Calfeutrage
Calfeutrage
Ici, c’est calme, calfeutré. Chaque objet est à sa place, mais quelque chose qui n’a rien de rassurant flotte dans la pièce. Et, par intermittence, je sens des coups violents dans ma poitrine. Si violents qu’ils déchirent l’épaisseur du silence de la chambre. Je me suis couché à 23 h et en dépit de mes yeux obstinément fermés, je ne parviens pas à trouver le sommeil. Je me tourne, me retourne dans les draps beiges aux motifs géométriques d’un vert pâle très tendre. Des couleurs que j’affectionne. J’ouvre finalement les yeux. Le décor cosy est masqué par la pénombre. Je distingue difficilement les contours de la table de chevet en teck massif, le vieux fauteuil rouge en tissu râpé. Un rai de lumière glisse en provenance du couloir ; je n’ai pas éteint le plafonnier du vestibule… J’écoute la nuit. Ma nuit. Je crois percevoir un bruit. Presque inaudible. Un sifflement étrange. Non, plutôt un cliquetis irrégulier. C’est ma vie qui s’écoule, goutte à goutte, qui me fuit ! Je peine à croire que mon cœur batte de cette façon.

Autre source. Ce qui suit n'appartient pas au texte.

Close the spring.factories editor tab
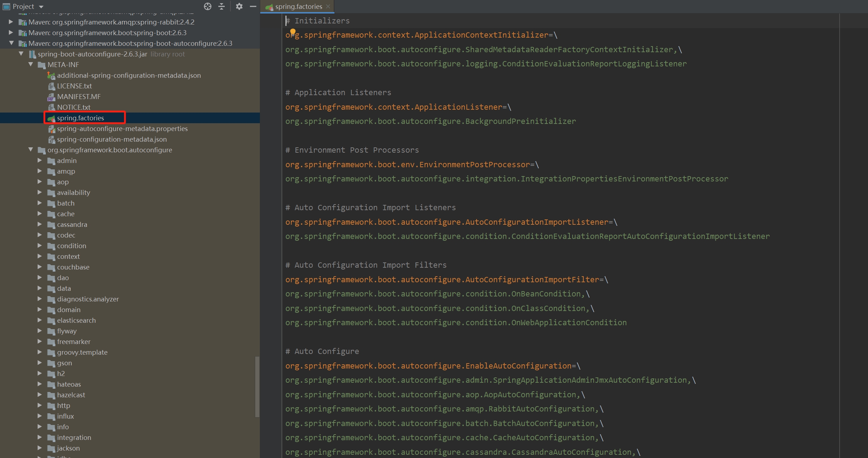This screenshot has height=458, width=868. point(328,6)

Le froid glacial s’invite dans la chambre. La fenêtre est pourtant fermée. Dehors, le manteau de ténèbres doit recouvrir la rue, les maisons voisines, toutes grises. Ma main s’avance vers mon téléphone posé sur la petite table et pris d’une impulsion, je supprime l’alarme programmée pour demain. J’élimine le temps. La nuit n’est plus la nuit. Je me noie dans mes souvenirs. Je revois la pâleur de ton teint, tes yeux au vert indéfinissable qui prennent toute la place dans ton visage. Ta chevelure épaisse et brune qui balaie si joliment tes épaules frêles. Puis l’arrêt sur image disparaît et je sombre de nouveau dans mes interrogations. Des battements de plus en plus violents. Je respire trop vite. Les pulsations résonnent dans la chambre, dans le logement. Est-ce mon cœur qui s’emballe ? J’ai de plus en plus froid. La baie vitrée du salon est-elle bien fermée ? Je vérifie. Oui, fermée. Les maisons alentour dorment profondément. Au loin, je distingue à peine les contours de la colline. M’allonger maintenant et tenter de conquérir le sommeil.

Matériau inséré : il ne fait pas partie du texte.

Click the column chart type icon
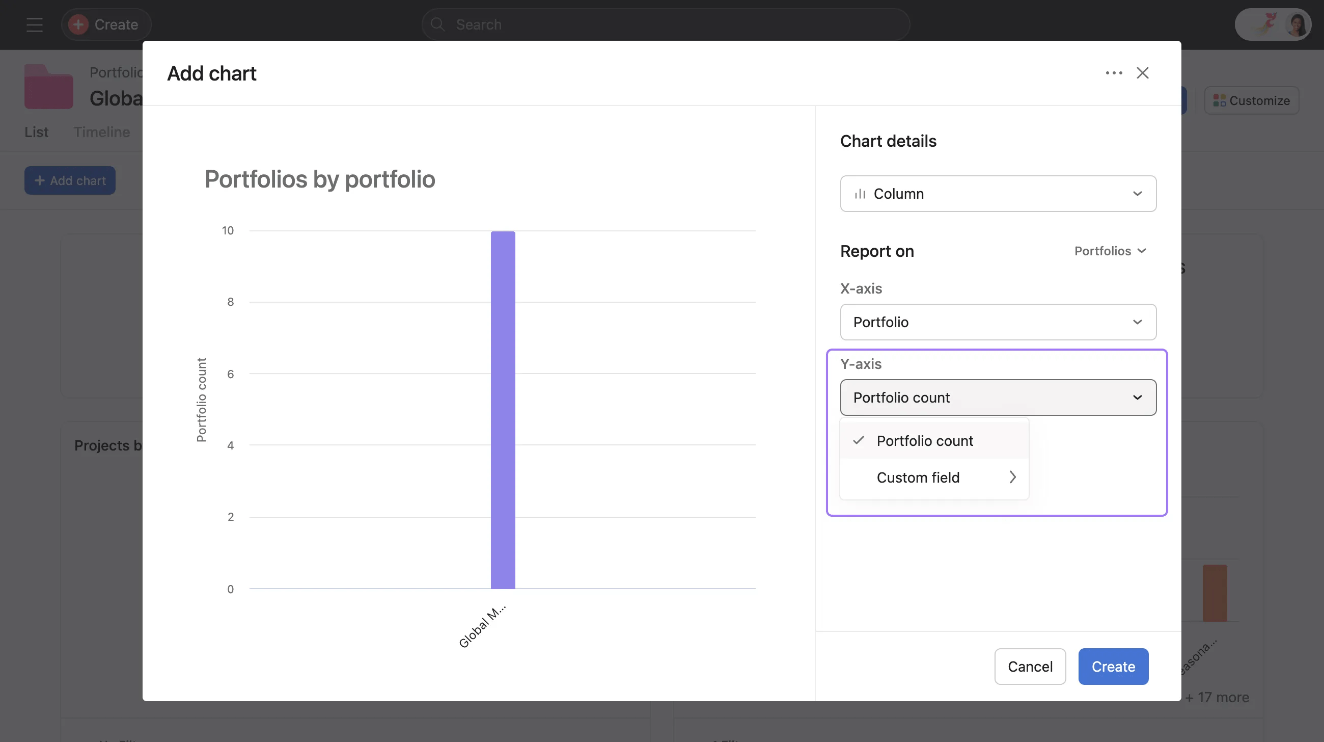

Deux ans déjà que l’insomnie me tient compagnie. Une compagne cruelle, insensible à mes demandes. Cette nuit sera longue. Des nœuds dans mon estomac et le besoin de comprendre. Comprendre pourquoi je ne sais plus qui je suis. C’est probablement ça qui m’empêche de dormir.
Je contemple la cruelle réalité de mon insomnie et l’étranger allongé dans le lit. Cet étranger que je suis devenu pour moi-même. Je suis absent dans ce monde que je n’aime plus depuis ton départ et qui ignore les tourments qui m’animent. Tu m’as quitté il y a deux ans et je suis devenu l’Absent. Moi aussi. Comme toi.